さらに、これまでグレーゾーンとなっていたふるさと納税の事務処理などにかかる費用、いわゆる「隠れ経費」も含めて「寄付額の5割以下」に全て収めるよう制度が厳格化。 そのため、これまでと同じ寄付額ではもらえる返礼品の量が減ってしまう可能性が高いのだ。

このルール改定で寄付額32億円減少、関連事業者は「頭が真っ白」

この変更が「急だ」と訴えているのは、「熟成肉」を全面アピールしてきた泉佐野市だ。

泉佐野市 千代松大耕市長:
今回の悪質な改正によって大きな影響が出てるということを心苦しく思っています。『取り下げなかったら不指定にする』という脅しのような文言があったので、それに従わざるを得ないという感じですね。

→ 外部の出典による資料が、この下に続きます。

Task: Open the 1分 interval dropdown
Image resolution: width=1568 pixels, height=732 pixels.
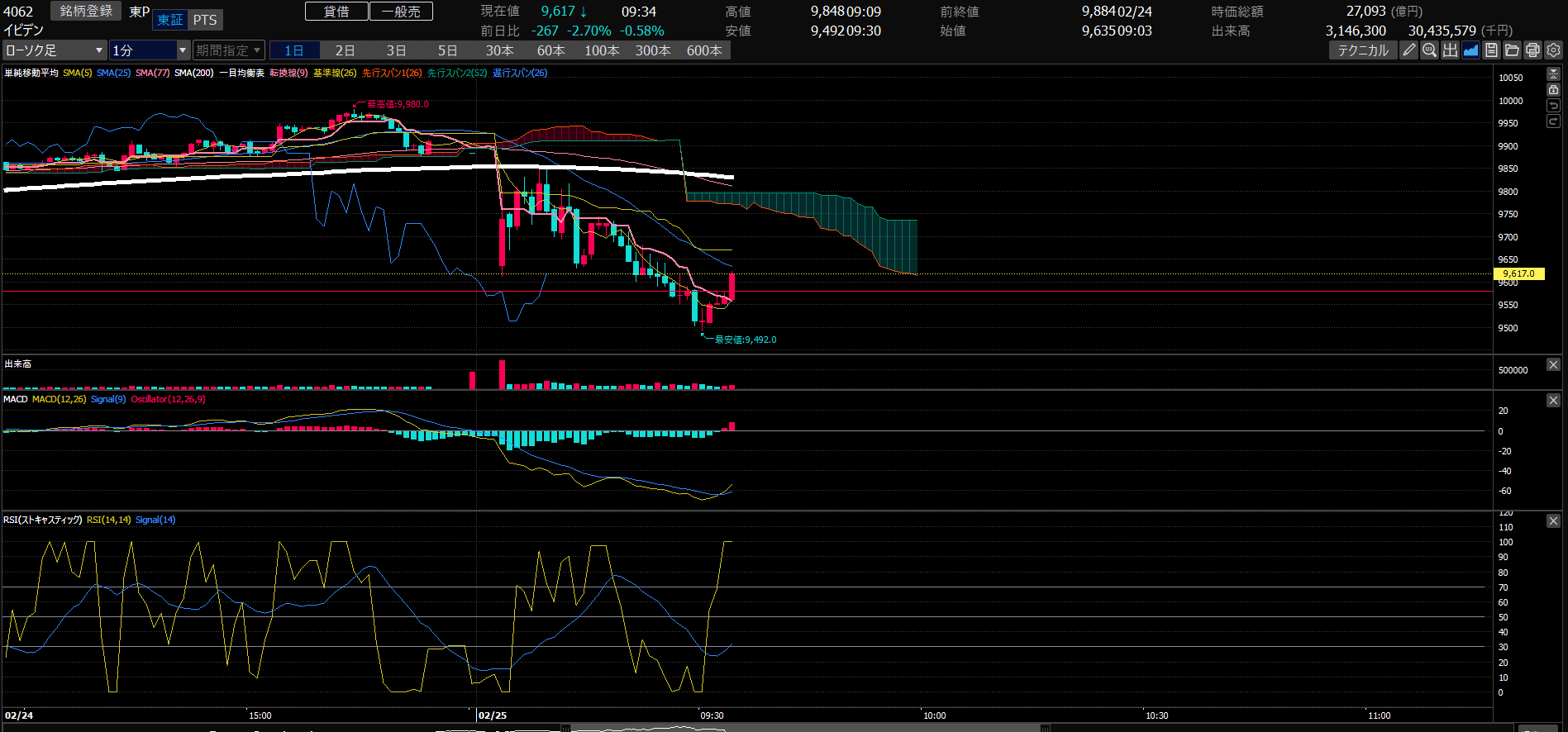Action: point(150,50)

泉佐野市は、10月からのルール変更で、人気の”熟成肉”や”精米”を返礼品として扱えなくなることで、2023年度は寄付額が32億円減少する見込みだということだ。

ふるさと納税の需要を見込んで、泉佐野市内に熟成肉の工場を建てた事業者は「正直、頭が真っ白になった。本当にどうしたらいいんやろうっていうのが今の状況」と頭を抱えている。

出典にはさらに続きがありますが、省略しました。